By this time the languid chorus were sitting straight up on their chairs. The scattered figures in the auditorium had ceased their muttered incantations, and were leaning forward, all ears. The pacific Phil Kay was squirming in his seat. Marjorie and Liss gripped hands ecstatically; the ecclesiastical atmosphere had evaporated.
"I understand team work," continued the ethereal Miss St. Leger, "as well as any artist; and you won't ever find me stepping on any other folks' laughs or business. But one thing I will not do, and that is feed fat to a dub comedian all the time--especially a guy that's too fat already!"
There was a roar of laughter from stage and stalls. Even the austere Lancaster grinned sardonically. Mr. Tubby Ames, gaping like a stranded fish, surrendered abjectly, as was his invariable custom when firmly handled.
"All right," he said, with a pathetic smile. "Carry on! Nobody loves a fat man! Chord, please!"
_Said an Apple to a Plum;--_ _"Seeing how this War has come,_ _Join me in the stew-pan, do!"_
Miss St. Leger, flushed with victory, took her demoralised opponent in an affectionate embrace, and replied:
_Said the Plum, "I guess I will!_ _I am fairly stony; still,_ _I will do my bit, like you!"_
"There's Mr. Lee now," said Liss--"just by the stalls entrance. Let's catch him!"
Our two conspirators descended upon the great man. He proved to be much less formidable than Marjorie had feared.
"We can make room for you, girlie," he announced paternally, "and"--with a glance at Marjorie's face and figure--"a hundred more like you, _if_ they can be found, which I doubt!" He patted her shoulder. "Now--where will you fit in? Let me think! You are too big to go prancing about the stage with Baby Lyle, and the other little people. Your life's work is to stand well down stage in a stunning frock, and fill the eye! Take her along to Mr. Lancaster, Baby, and say I sent you. I must be off."
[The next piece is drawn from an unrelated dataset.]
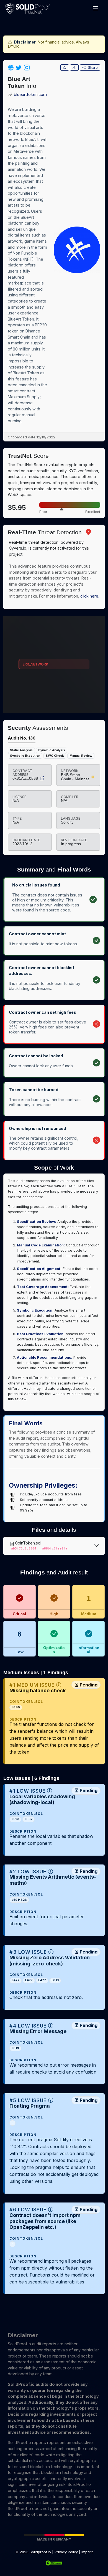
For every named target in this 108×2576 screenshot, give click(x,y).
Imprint (87, 2552)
"I ought to tell you," said Marjorie, "that I may find matinees a difficulty. I am working at a canteen. I have only one free afternoon a week."
"That will do," said Mr. Lee. "I believe in helping girls who are doing war work. I'm a special constable myself. Not bad for an old man of fifty-four, eh? But we all try to do something here. Now, run along to Lancaster, girls! I have to report for duty at Vine Street at three o'clock."
With a gracious smile, Mr. Lee disappeared through the stalls entrance. Liss squeezed Marjorie's hand excitedly.
"My dear, you have made a _tremendous_ hit with him! He can be horribly grumpy when he likes. Come and be introduced to Lancaster."
The producer was found dismissing the rehearsal of principals. The plum and apple had become jam in the last verse, so both romance and patriotism were satisfied.